A new book—as much an accessible examination of a major social challenge as a monograph by some of America’s top social science thinkers—explores these growing problems and possible policy remedies. “Young Disadvantaged Men: Fathers, Family, Poverty, and Policy,” a special issue of The Annals of the American Academy of Political and Social Science, combines a researcher’s perspective with reality checks from the worlds of policymakers and social service practitioners.

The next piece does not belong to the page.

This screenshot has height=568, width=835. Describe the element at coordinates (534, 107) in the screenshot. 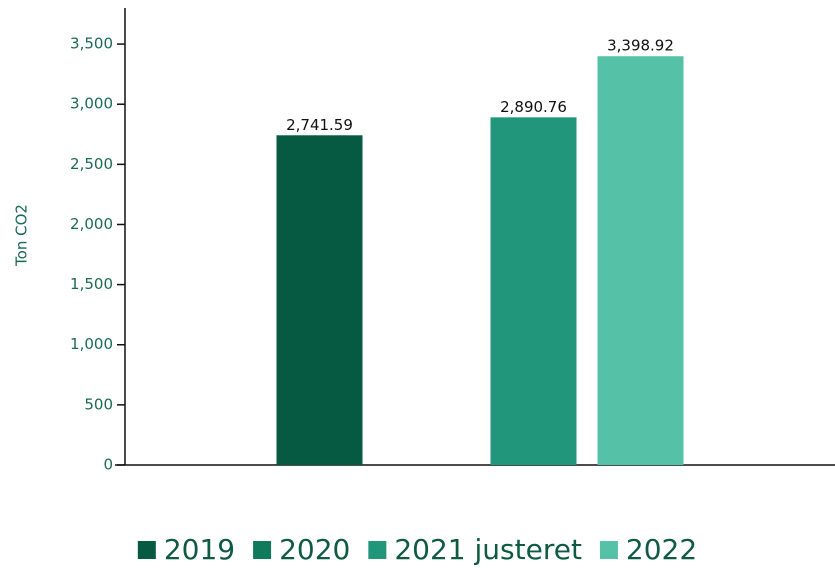

I see `value-label: 2,890.76` at that location.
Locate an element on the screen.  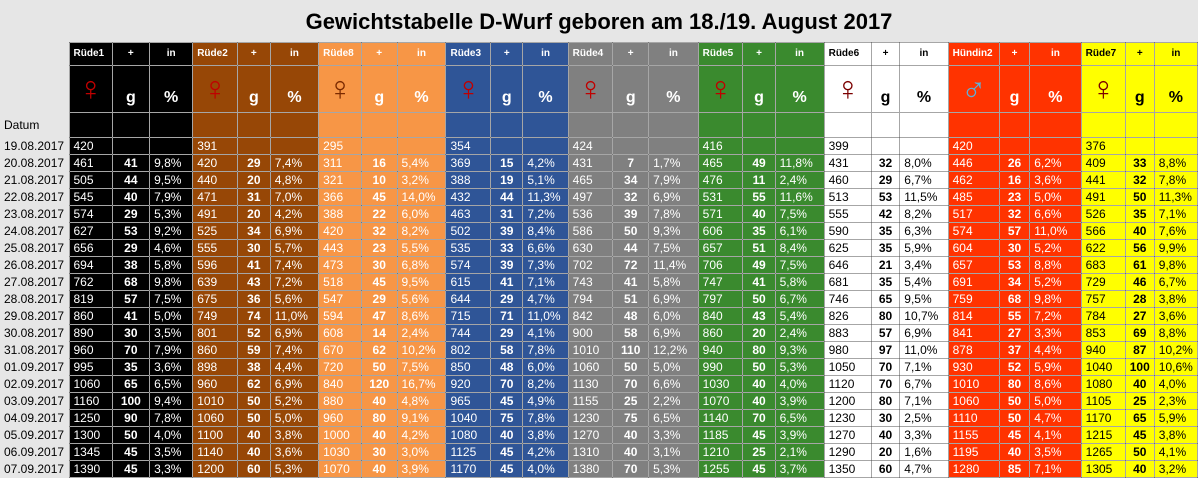
percent-cell: 5,6% is located at coordinates (422, 299).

First, the numbers: By age 30, between 68 and 75 percent of young men with a high school degree or less are fathers. Only 52 percent of all fathers (21 percent of African American fathers) under age 25 are married at the birth of their first child. Older fathers are more likely to be married by age 30. Sixty-five percent of all first-time fathers are married when their first child is born, but only 31 percent of all black men under 30 who are first-time fathers are married at the time of the first birth.

To make matters worse, far fewer young fathers go on to education post high school (29 percent of fathers age 30 and under compared to 41 percent of all men age 30 and under). Finally, 62 percent of fathers with a high school degree or less earned less than $20,000 in 2002, suggesting that most young men with little education, low skills, and poor employment records have acquired family responsibilities that they will find difficult to meet.

The economist Timothy Smeeding, a volume co-editor with Irwin Garfinkel and Ronald B. Mincy, calls the situation a “perfect storm of adverse events” that is affecting younger undereducated men, their children, and the mothers of their children. So Smeeding and his colleagues convened a national conference at the Institute for Research on Poverty at the University of Wisconsin–Madison where economists, sociologists, and public policy experts presented their latest work to describe the problem; provided cross-cutting commentary on culture, race, and family functioning and longer-term relationships; and examined child support policy, school-to-work transitions, dropout, incarceration, and fatherhood-strengthening policies.

Young Disadvantaged Men” presents the best thinking of national experts on the issues of immediate concern to those working through research, policy, and practice to reconnect disconnected dads to their children and thereby improve child and family economic and emotional well-being.